The effort entailed meticulously following the cells from their injection sites to other regions where they circulated and shown efficacy in battling disease, as well as several disease models, each created to illustrate a particular feature of the team’s idea.

Currently, the researchers are actively working toward commercialization. “As this is my first experience with something like this, it is difficult for me to estimate, but we are currently targeting approval to start clinical trials within five years,” said McBride. To evaluate possible commercialization routes, McBride has participated in the UC San Diego Institute for the Global Entrepreneur (IGE) NSF I-Corps and MedTech Accelerator programs.

The power of a multidisciplinary approach

When he entered graduate school at UC San Diego, McBride was focused on modeling complex signaling patterns in biological systems, for which rheumatoid arthritis provided many intriguing examples. He became more engaged as he gained awareness of the human side of the disease.

“I’m always surprised at how many people know someone fighting an autoimmune disease or are struggling with one themselves,” he said. “These experiences have really moved it from an interesting problem on paper that I’m trying to solve to a real, difficult problem in the lives of friends and family.”

This study needed a very interdisciplinary approach, drawing on input from specialists in immunology, clinical rheumatology, biomaterials design, and other fields. McBride credits the highly collaborative environment on the UC San Diego campus as a crucial factor in its success.

“UC San Diego doesn’t only promote academic collaboration, but also provides several resources for translating our discoveries beyond the lab and into the clinic,” he said. “Most recently, we are excited to have been awarded a UC San Diego internal grant under the Accelerating Innovations to Market program.”

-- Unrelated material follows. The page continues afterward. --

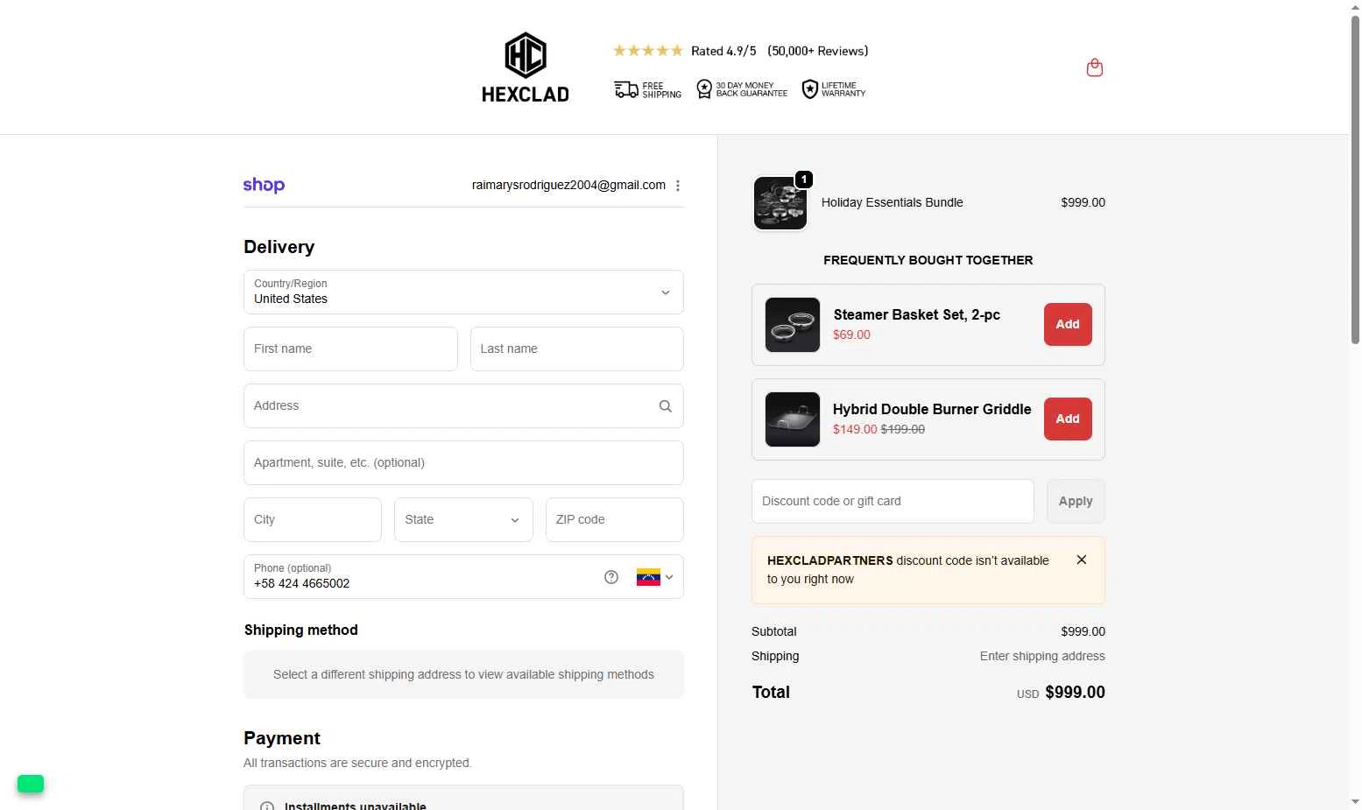Open the phone country flag selector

Shah, McBride and paper co-senior author Nunzio Bottini, MD, PhD, a former Professor of Medicine at UC San Diego, now with Cedars-Sinai Medical Center, received the Accelerating Innovation to Market (AIM) award for 2023.

“By including high-caliber industry and investment experts in the selection process, it provides precious validation of the commercial potential of our idea,” Bottini said. “Plus, it supports the laboratory in completing proof of concept validation work needed to accelerate translation.”